The so called people-friendly cordon searches being carried out by the Hyderabad and other state police departments is a little devoid of these high machinery. But it continues to adopt the drama. While there is a stated objective for searches carried out by the military, the police have little or no purpose. 

Are cordon searches legal?

Any lawyer can tell you these searches are illegal and the police can’t enter your houses without warrants. Not to mention, these are direct violations of your fundamental right to privacy. The police are by-passing all the constitutional and procedural checks and balances by issuing a general warrant under section 94 of CrPC, which has no provisions for an entire street, door to door search.

Cordon and Search as a practice might have evolved in Hyderabad, but has been successfully exported to the rest of the country through IPS networks by the Ministry of Home Affairs. When the police started cordon searches in Hyderabad, it was about surveillance of ex-criminals and whether they are staying home at night.
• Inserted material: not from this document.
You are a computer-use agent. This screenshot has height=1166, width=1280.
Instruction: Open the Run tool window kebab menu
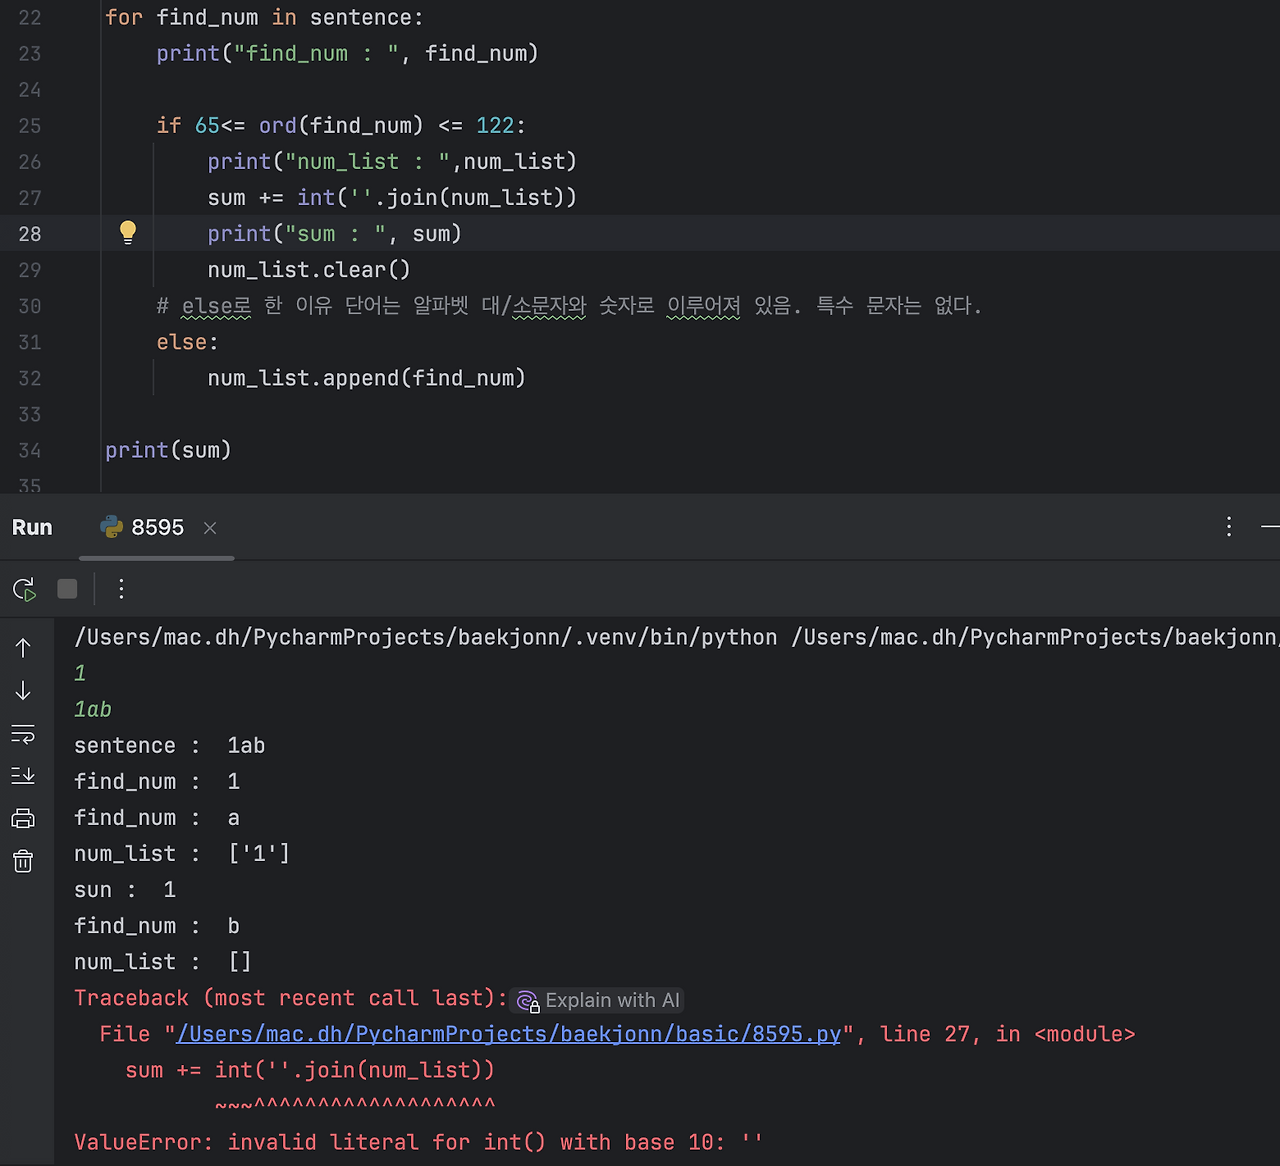click(1228, 526)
It later became a general purpose identification and Aadhaar data collection exercise. Cordon searches then evolved into a drug search exercise. Now the police is rebranding it as community outreach and policing. In the past, the then Police Commissioner of Hyderabad Police Anjani Kumar, said they are conducting these exercises to make investors feel safe in Telangana; to show their investments are being protected.

Overall, Hyderabad has been a successful laboratory in the country for the police establishment to evolve cordon searches among other policing practices.  

Srinivas Kodali is a researcher with interests in cities, data and the internet.